Responder MUST pause when credits reach zero; resume when more are granted.

### 4.3 Cancel

Initiator sends `{ type:"cancel", stream_id:3 }`. Responder MUST stop emitting `stream_chunk` within 1 frame and reply `{ type:"stream_end", reason:"cancelled" }`. The session stays open for further streams.

### 4.4 Errors

Any side can emit `{ type:"error", error:{ code, message } }` for a stream. Stream is terminated; session unaffected.

## 5. Security considerations

- **DID binding via prologue.** Swapping the responder's static key mid-handshake invalidates the prologue hash, causing handshake failure. This is the core defense against MITM.
- **Replay**: the Noise handshake uses fresh ephemeral keys each session; no explicit nonce exchange is needed.
- **Traffic analysis**: not in scope.

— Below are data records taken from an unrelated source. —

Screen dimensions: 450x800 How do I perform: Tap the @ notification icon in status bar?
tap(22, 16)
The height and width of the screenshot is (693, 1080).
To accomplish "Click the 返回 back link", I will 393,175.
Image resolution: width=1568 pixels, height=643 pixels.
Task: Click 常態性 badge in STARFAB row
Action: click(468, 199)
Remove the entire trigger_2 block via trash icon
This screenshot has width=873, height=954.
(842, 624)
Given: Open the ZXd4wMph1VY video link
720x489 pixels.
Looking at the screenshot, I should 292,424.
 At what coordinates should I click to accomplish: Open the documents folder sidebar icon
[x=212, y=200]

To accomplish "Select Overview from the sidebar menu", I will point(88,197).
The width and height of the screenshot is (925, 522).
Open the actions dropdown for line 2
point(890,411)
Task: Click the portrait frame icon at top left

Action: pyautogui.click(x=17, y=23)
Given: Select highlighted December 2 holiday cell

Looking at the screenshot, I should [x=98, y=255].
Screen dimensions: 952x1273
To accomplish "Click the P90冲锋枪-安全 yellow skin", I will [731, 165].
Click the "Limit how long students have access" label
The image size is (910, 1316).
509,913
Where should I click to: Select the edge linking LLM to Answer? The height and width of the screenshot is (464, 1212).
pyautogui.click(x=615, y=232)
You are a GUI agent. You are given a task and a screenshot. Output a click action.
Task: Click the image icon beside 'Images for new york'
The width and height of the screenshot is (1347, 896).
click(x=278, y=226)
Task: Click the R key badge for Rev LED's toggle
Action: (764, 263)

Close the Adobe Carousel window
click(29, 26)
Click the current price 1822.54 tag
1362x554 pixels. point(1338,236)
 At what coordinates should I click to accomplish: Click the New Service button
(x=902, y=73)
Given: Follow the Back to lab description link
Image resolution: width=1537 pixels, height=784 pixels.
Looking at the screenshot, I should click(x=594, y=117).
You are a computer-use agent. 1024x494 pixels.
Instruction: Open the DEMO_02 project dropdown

Message sizes leak; pad if you care.
- **Key rotation**: if a DID Document rotates its Ed25519 key, existing sessions remain valid (session keys are already derived); new sessions use the new key.
- **Session resumption**: not in scope for v0.1. Clients MUST be prepared to re-handshake on reconnect.

## 6. Conformance

A conforming implementation MUST:

- (C1) **Handshake DID-binding**: swap responder's static key mid-handshake → initiator aborts.
- (C2) **Streaming backpressure**: server emits 10 000 chunks, client grants 8 at a time → server blocks after 8 unacked chunks; resumes on credit; all 10 000 delivered in order.
- (C3) **Graceful cancel**: `cancel(stream_id)` causes server to stop within 1 frame; session remains open for further RPCs.
- (C4) **Frame decoding determinism**: identical plaintext `type`+`params` MUST produce identical decoded frames across implementations.

Test vectors live in `conformance/`.

## 7. References

- [Noise Protocol Framework]https://noiseprotocol.org/
- [BOLT-8 (Lightning handshake)]https://github.com/lightning/bolts/blob/master/08-transport.md
- [Ed25519 → X25519 conversion]https://blog.filippo.io/using-ed25519-keys-for-encryption/
- [`agent-id` spec]../agent-id/SPEC.md
- [JSON-RPC 2.0]https://www.jsonrpc.org/specification